Frequency estimates are recognized as one of the largest sources of uncertainty in QRA studies.
“The main risk drivers on an LNG site are events that are unlikely to be within the direct experience of individual plants and terminals. Establishing the frequencies of such events is difficult, precisely because of their rarity. It requires systematic data collection, for leaks and exposed equipment population, over many plants for many years. Such data collection is time-consuming and hence unusual.”
The relevance of HCRD offshore data is compensated by the weight of statistical data supporting the derived failure rates for specific equipment items, compared to the limited data on LNG and cryogenic facilities. The generic data derived from the HCRD has therefore been applied directly without any modification.

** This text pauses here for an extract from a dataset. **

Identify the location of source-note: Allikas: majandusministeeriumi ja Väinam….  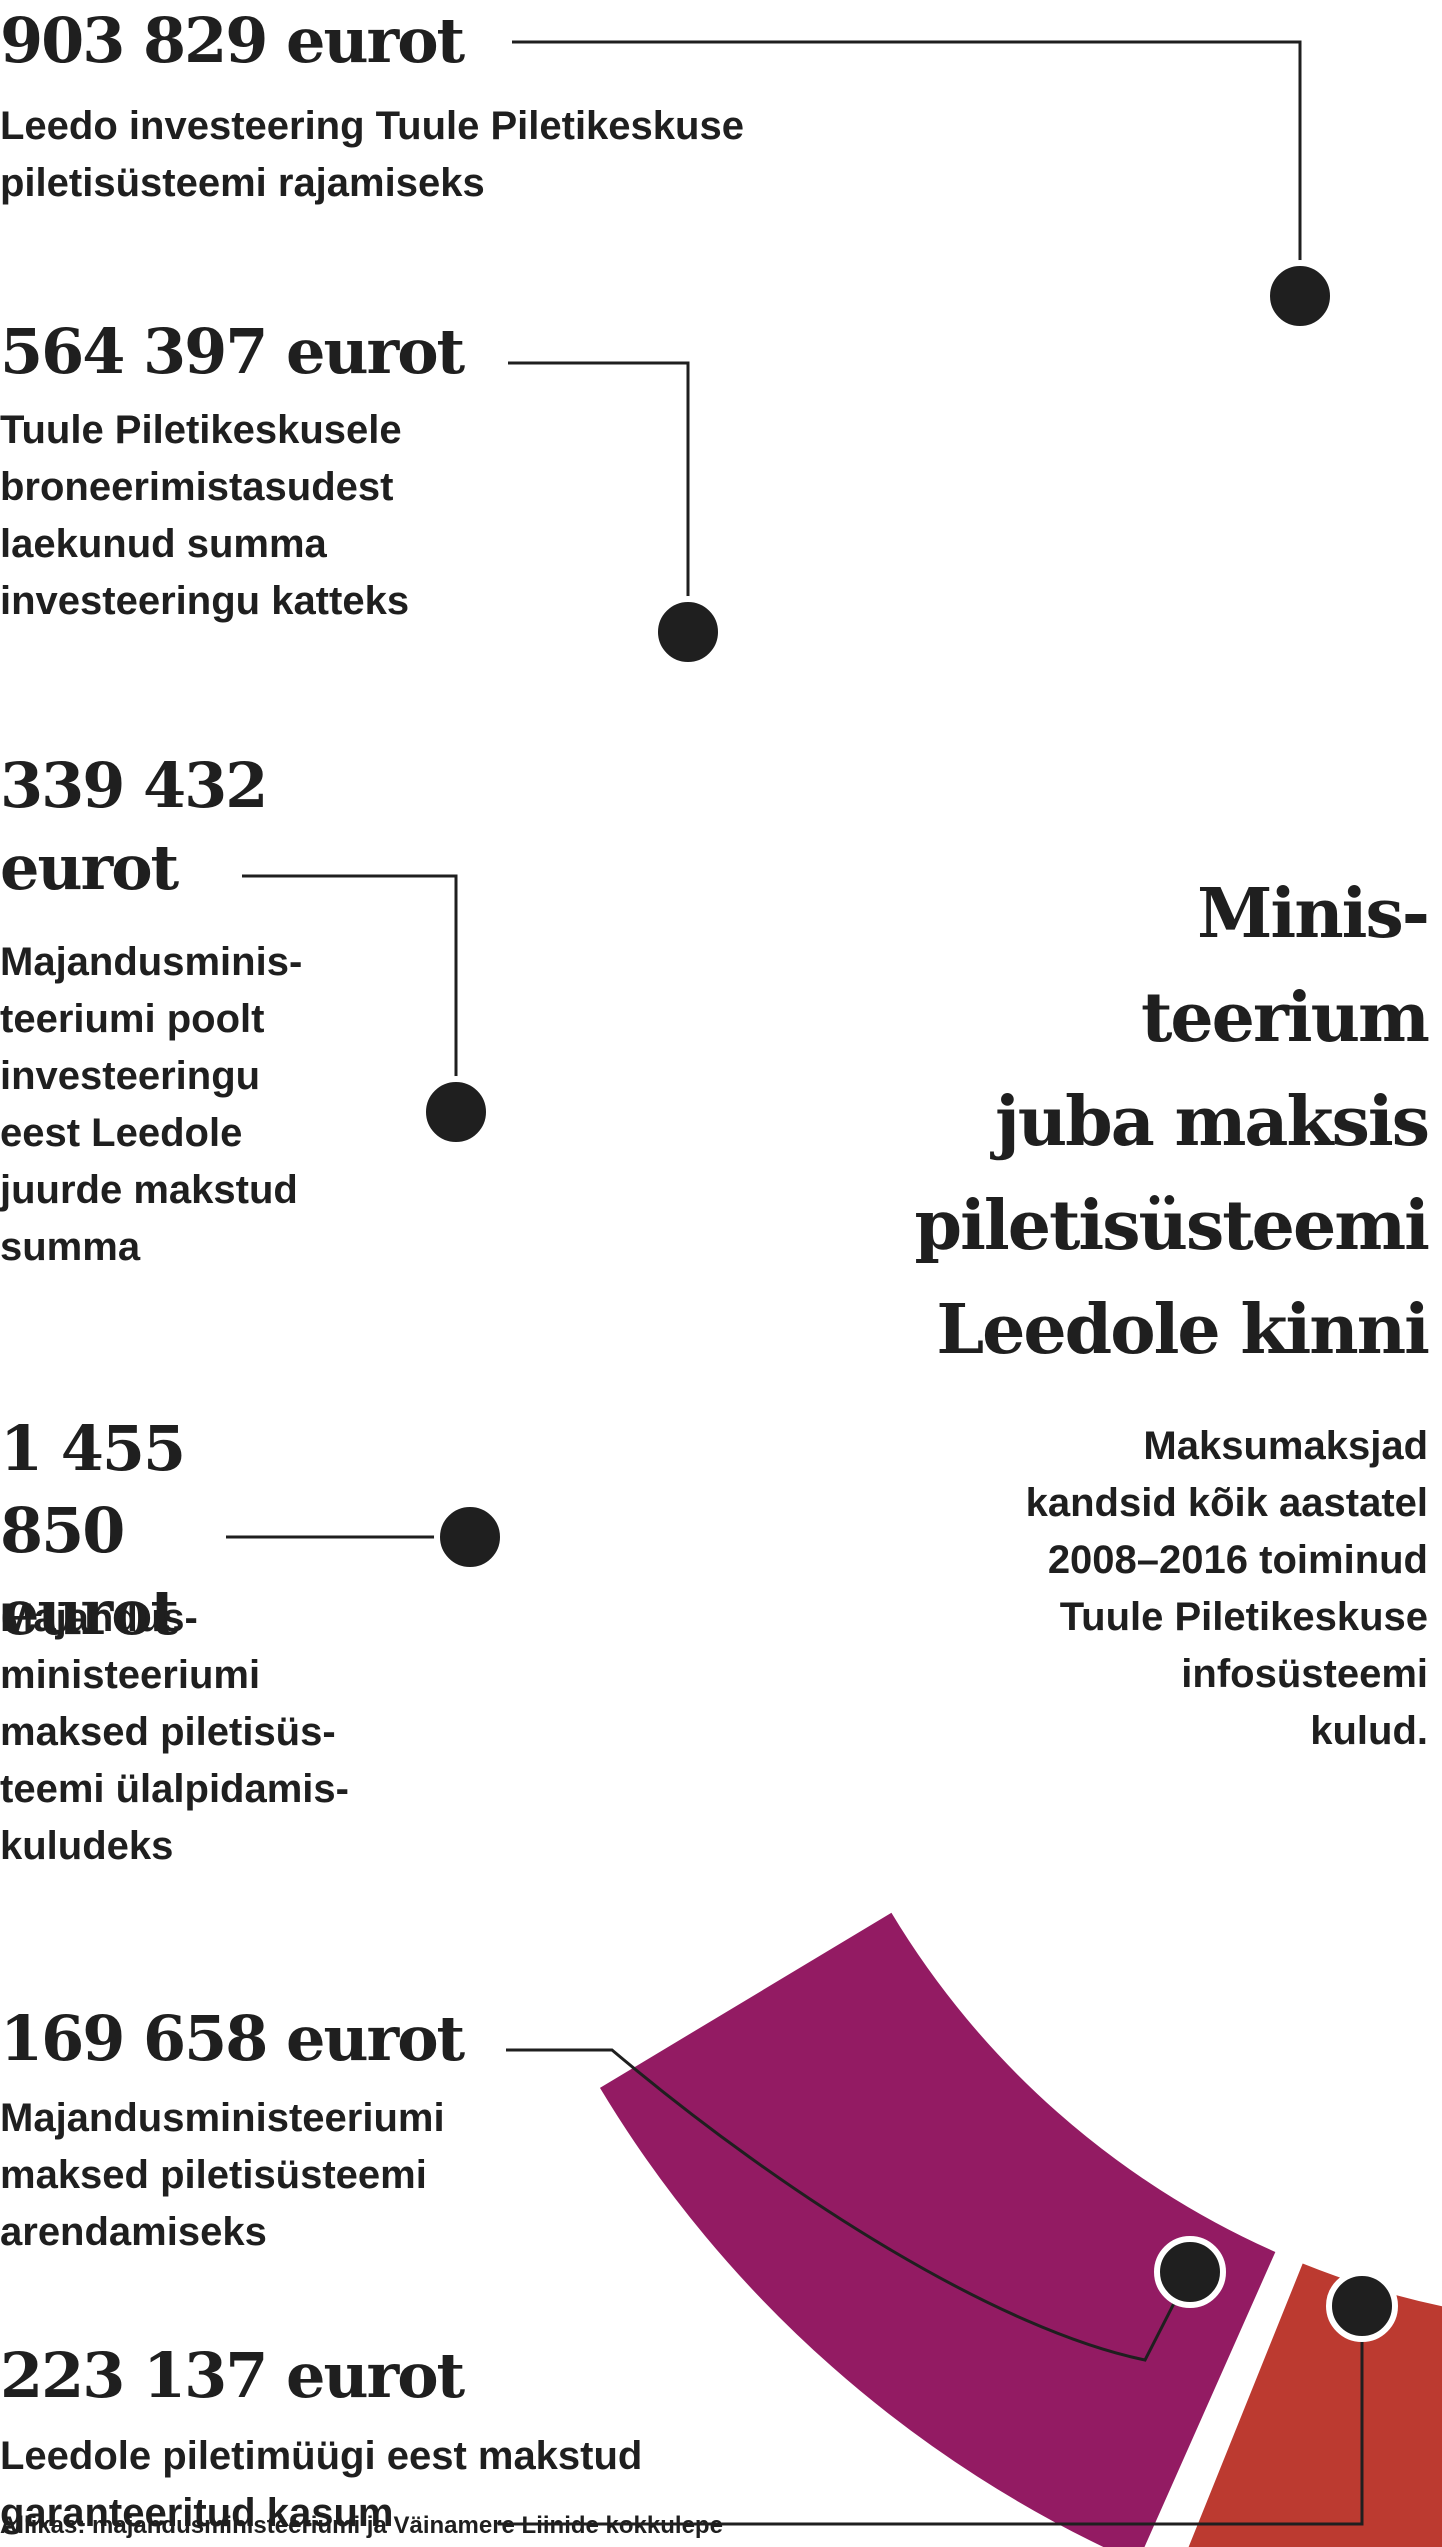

Consequence Modelling Tools
The consequence modelling tools used in this study is DNV’s software tools called PHAST and PHASTRisk. Together they give a comprehensive overview of possible outcomes and impact potential associated with the release of a hazardous material. Both programs can account for a whole range of factors (sensitivities) that affect the development of a loss of containment scenario for the process industry. The outcomes can undergo a full analysis in a single integrated calculation run by utilizing linked models.
PHAST undergoes continuous improvements and one of the recent developments in the 6.7 version, includes validation for release of LNG/NG (methane). Until recently this had not been possible, but it has been driven by a need by the industry. This is why studies such as this master thesis are emerging rapidly and are of high importance and interest at the moment.
PHAST provides discharge calculations, which produce release rates and maximum distances. PHAST is a tool for the deterministic approach.
PHASTisk 6.7 (Safeti)
PHASTRisk, also known as Safeti, is a QRA software tool used to complete the consequence calculations for a probabilistic approach. PHASTRisk will take PHAST output and add further sensitivities such as weather conditions and the bunkering layout arrangement. PHASTRisk will incorporate visualization tools, which allow the impact ranges to be imposed on location maps (i. e. pictures of the bunkering layout), providing a clear understanding of the results. Using extensive and validated models one can quickly and easily simulate accident scenarios, including the extent of discharge, dispersion, flammable, explosive and toxic effects, for a specific substance.